In 1972, on the recommendation of their Aveyron friend, Professor Henri Enjalbert, a geologist pecialising in the relationship between soils and grapes, they planted 17,000 non-cloned Cabernet-Sauvignon grafts sourced from top Bordeaux properties. An underground cellar was built on the site of the former Gallo-Roman watermill adjacent to the farmhouse, over the cold spring water from the river Gassac.

In 1978, oenologist Emile Peynaud, a consultant to Châteaux Margaux, Haut-Brion, La Mission Haut-Brion and La Lagune, followed progress at a distance and gave winemaking advice for the first vintage. Bottled in 1980 under the ‘Vin de Table’ label, the 1978 vintage was blended from 80% Cabernet-Sauvignon and 20% Malbec, Merlot, Syrah, Cabernet Franc, Pinot and Tannat. Using a technique unheard of that time in the region, half of the 17,866 bottles produced that year were offered for sale to family, friends and a handful of restaurateurs. The futures or en primeur system was thus born, and is still used today.

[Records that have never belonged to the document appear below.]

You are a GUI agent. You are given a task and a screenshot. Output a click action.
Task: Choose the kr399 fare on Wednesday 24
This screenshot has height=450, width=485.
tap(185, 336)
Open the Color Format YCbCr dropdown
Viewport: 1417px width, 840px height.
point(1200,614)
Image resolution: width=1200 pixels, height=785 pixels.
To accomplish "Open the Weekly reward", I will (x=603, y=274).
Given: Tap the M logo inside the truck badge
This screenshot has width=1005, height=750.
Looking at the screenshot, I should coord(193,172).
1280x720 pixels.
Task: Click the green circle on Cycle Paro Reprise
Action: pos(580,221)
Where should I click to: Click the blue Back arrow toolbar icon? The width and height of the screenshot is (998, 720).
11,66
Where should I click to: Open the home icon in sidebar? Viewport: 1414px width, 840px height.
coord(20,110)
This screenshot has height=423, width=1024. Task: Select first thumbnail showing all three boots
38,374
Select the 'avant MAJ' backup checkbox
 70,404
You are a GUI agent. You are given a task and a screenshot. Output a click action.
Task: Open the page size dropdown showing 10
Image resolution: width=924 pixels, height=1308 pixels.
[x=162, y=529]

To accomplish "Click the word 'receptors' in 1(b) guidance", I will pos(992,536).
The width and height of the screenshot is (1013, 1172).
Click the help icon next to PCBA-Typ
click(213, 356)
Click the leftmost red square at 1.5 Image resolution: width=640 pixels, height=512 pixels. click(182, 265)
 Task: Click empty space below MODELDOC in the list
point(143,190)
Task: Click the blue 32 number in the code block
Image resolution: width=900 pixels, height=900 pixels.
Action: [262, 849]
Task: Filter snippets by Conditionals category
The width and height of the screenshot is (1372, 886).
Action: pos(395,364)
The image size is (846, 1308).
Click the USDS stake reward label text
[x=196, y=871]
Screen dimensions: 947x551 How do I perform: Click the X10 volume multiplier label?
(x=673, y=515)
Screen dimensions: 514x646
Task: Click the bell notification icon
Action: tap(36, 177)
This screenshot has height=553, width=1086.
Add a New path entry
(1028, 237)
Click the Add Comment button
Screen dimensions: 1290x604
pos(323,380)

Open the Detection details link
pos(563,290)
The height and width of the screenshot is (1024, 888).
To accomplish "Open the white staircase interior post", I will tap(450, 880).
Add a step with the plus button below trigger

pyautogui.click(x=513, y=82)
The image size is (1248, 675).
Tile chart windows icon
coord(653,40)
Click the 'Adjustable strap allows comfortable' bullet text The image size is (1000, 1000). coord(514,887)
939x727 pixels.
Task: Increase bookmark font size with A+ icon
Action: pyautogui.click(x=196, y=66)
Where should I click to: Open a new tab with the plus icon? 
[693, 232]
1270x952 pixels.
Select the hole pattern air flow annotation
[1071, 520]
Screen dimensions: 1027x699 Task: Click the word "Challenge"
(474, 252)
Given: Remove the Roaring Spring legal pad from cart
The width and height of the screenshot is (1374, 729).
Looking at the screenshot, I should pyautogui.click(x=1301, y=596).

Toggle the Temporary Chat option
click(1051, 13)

The 1982 vintage marked the first media endorsement of Mas de Daumas Gassac red wines, hailed by the magazine Gault&Millau as ‘Languedoc’s Château Lafite’. In 1986, white Mas de Daumas Gassac, a uniquely crafted wine showing huge aromatic complexity, made its debut. This consummate wine, designed to fully preserve fruit aromas, is primarily a blend of Viognier, Chardonnay, Petit Manseng and Chenin Blanc, fused with around fifteen other grape varieties from Old Europe which include Neherleschol from Israel, Khodorni from Lebanon and Tchila from Armenia.

In 1990, the arrival of rosé Frizant completed the estate’s range of wines, which even today still numbersthree – a red, a white and a rosé. In 1991, the Guilhem and Figaro labels made their debut, ushering in the Moulin de Gassac selection which currently totals 2.2 million bottles.

Since 2000, four of Véronique and Aimé Guibert’s five sons – Samuel, Gaël, Roman and Basile – have worked at the property and since 2009, these close-knit siblings have taken over estate management.